## Input records
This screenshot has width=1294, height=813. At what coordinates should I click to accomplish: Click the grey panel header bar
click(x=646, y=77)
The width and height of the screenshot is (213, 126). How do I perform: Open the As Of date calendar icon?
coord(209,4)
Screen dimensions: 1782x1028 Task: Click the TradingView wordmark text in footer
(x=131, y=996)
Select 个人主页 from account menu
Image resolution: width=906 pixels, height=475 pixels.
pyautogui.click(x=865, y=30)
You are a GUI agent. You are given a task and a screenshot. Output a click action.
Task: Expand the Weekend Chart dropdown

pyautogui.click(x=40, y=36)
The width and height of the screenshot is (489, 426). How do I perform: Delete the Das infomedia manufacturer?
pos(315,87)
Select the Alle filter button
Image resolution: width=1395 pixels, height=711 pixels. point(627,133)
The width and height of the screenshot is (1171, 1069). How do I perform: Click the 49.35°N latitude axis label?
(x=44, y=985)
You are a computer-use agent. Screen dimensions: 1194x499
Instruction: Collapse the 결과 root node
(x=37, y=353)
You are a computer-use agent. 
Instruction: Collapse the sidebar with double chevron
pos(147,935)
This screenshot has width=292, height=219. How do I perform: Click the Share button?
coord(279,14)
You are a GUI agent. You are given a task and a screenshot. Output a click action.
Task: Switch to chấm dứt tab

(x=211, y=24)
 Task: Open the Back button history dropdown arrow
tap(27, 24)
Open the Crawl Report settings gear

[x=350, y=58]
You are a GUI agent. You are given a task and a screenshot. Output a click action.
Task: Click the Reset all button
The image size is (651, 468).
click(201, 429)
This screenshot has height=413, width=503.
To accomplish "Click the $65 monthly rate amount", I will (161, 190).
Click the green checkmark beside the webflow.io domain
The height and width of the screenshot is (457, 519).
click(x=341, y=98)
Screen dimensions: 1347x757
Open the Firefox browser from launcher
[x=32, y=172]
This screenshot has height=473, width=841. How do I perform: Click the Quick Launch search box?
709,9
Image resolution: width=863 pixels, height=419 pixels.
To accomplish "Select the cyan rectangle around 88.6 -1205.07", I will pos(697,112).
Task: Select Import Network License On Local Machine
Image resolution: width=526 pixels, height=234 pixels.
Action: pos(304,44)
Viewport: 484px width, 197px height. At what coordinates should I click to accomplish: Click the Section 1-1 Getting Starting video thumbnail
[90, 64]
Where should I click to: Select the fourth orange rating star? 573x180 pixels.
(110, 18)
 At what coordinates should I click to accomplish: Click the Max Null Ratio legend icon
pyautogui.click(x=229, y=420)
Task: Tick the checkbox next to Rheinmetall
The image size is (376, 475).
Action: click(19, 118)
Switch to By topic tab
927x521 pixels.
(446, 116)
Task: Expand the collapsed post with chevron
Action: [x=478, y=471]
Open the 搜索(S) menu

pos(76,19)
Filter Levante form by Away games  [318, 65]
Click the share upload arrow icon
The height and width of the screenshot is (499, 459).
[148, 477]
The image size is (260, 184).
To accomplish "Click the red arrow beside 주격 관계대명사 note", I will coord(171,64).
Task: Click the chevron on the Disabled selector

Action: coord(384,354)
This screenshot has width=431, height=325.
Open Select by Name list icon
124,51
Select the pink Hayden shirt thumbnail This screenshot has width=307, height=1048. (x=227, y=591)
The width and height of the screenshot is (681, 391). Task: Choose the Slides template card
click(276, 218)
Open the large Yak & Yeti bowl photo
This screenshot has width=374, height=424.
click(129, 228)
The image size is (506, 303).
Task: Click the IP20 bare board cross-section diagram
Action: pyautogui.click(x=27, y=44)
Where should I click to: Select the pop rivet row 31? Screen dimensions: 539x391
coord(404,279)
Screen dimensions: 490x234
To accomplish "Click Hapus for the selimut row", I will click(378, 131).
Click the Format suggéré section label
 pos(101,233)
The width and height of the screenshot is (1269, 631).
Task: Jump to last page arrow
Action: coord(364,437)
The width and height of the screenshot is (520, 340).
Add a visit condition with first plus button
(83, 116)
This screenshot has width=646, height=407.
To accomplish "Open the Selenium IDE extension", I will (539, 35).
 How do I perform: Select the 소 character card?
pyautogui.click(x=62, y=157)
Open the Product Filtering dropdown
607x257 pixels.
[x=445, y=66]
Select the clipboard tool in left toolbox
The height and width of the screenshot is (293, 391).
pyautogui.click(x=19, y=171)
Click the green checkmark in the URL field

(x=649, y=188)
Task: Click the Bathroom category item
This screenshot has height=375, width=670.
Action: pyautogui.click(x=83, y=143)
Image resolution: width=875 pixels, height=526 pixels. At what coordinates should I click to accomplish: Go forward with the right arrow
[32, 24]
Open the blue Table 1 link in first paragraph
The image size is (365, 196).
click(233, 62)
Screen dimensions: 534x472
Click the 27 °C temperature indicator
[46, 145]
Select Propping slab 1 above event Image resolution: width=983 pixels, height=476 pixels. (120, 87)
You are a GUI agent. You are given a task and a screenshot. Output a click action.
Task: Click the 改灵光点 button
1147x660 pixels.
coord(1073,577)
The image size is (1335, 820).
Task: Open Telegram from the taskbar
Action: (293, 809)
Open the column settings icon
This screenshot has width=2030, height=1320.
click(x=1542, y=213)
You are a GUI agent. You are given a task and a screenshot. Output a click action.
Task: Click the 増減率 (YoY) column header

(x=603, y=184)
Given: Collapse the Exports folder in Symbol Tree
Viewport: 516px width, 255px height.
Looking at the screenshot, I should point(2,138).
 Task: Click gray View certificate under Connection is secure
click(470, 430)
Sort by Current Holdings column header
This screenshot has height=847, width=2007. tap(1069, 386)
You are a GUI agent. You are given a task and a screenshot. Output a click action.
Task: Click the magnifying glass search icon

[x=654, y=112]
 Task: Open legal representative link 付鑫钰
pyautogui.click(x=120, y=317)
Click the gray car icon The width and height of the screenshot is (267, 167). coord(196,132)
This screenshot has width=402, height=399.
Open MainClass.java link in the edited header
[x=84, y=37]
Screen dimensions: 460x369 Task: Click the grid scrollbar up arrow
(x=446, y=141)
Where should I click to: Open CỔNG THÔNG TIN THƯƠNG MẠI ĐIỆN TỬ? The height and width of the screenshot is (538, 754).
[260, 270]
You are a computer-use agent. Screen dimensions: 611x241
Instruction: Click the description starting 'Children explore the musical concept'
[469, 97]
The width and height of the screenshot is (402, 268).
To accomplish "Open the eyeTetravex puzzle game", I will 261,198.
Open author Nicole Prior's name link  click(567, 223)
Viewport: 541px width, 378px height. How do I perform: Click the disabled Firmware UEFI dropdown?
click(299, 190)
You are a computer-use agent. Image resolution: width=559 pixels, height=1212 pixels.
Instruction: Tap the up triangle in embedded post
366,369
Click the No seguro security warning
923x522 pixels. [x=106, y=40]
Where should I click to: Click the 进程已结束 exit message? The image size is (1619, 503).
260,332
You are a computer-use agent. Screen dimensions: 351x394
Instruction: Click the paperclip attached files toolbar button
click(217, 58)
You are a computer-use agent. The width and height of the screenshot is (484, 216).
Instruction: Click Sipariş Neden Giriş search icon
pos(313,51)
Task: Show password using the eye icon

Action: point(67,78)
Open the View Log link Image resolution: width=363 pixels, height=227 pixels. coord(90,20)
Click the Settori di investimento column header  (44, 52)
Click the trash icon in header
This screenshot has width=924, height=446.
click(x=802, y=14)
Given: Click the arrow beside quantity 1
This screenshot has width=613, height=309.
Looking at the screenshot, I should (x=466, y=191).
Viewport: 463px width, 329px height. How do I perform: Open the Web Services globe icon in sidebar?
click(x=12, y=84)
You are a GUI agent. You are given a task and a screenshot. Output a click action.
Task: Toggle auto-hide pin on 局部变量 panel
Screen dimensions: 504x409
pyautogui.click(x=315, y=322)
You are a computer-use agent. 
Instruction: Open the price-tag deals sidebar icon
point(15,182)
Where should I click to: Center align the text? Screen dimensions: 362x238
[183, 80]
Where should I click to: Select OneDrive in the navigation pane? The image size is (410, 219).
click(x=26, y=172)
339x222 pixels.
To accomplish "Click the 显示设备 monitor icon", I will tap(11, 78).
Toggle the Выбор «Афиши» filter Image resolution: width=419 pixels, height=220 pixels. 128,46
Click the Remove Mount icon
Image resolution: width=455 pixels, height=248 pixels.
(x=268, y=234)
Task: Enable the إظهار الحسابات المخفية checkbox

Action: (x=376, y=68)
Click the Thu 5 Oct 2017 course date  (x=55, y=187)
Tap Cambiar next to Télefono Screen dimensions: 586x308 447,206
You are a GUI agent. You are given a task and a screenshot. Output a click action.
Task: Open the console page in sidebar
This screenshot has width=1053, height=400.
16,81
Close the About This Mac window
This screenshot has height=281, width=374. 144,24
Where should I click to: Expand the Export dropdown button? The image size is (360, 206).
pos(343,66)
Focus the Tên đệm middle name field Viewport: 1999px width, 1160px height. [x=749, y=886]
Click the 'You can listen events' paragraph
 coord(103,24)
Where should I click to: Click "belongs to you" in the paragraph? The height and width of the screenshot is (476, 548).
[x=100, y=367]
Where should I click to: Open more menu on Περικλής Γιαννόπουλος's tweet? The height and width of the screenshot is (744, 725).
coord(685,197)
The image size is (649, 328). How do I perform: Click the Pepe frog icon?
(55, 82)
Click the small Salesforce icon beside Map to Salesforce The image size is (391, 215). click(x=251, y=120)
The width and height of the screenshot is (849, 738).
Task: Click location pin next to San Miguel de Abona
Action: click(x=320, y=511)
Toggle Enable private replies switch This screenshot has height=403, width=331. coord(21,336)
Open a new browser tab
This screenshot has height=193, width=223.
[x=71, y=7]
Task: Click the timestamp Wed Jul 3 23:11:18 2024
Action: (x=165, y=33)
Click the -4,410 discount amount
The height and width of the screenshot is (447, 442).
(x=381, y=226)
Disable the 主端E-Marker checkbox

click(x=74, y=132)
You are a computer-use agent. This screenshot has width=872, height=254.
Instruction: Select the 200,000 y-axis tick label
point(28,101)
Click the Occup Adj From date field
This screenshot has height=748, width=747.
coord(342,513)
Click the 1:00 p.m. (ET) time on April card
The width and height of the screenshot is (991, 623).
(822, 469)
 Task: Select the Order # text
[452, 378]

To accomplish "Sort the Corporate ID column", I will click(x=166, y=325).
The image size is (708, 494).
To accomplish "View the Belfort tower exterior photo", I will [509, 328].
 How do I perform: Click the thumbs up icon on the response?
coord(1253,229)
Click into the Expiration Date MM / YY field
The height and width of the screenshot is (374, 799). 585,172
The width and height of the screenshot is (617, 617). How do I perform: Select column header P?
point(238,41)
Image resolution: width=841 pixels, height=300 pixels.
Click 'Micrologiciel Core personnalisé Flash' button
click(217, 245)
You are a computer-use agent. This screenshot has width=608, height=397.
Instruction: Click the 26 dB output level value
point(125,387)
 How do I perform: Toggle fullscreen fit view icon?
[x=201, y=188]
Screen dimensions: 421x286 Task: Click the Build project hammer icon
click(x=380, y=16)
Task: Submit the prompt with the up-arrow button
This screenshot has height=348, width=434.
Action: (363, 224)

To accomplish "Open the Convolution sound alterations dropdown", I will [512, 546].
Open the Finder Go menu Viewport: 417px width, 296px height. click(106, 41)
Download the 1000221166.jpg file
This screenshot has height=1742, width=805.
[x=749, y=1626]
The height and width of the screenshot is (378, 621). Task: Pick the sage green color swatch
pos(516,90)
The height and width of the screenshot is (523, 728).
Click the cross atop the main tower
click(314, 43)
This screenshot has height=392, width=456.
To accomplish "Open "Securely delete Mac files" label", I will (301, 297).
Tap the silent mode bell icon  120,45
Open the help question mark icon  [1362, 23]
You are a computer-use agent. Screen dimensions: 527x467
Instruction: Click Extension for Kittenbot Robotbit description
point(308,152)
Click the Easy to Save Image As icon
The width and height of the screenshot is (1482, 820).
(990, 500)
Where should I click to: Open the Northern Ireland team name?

## Try it
Starting with the first line of the listing, output each line exactly until you have included the one containing "Select 个人主页 from account menu".

## Written reply
This screenshot has width=1294, height=813. At what coordinates should I click to accomplish: Click the grey panel header bar
click(x=646, y=77)
The width and height of the screenshot is (213, 126). How do I perform: Open the As Of date calendar icon?
coord(209,4)
Screen dimensions: 1782x1028 Task: Click the TradingView wordmark text in footer
(x=131, y=996)
Select 个人主页 from account menu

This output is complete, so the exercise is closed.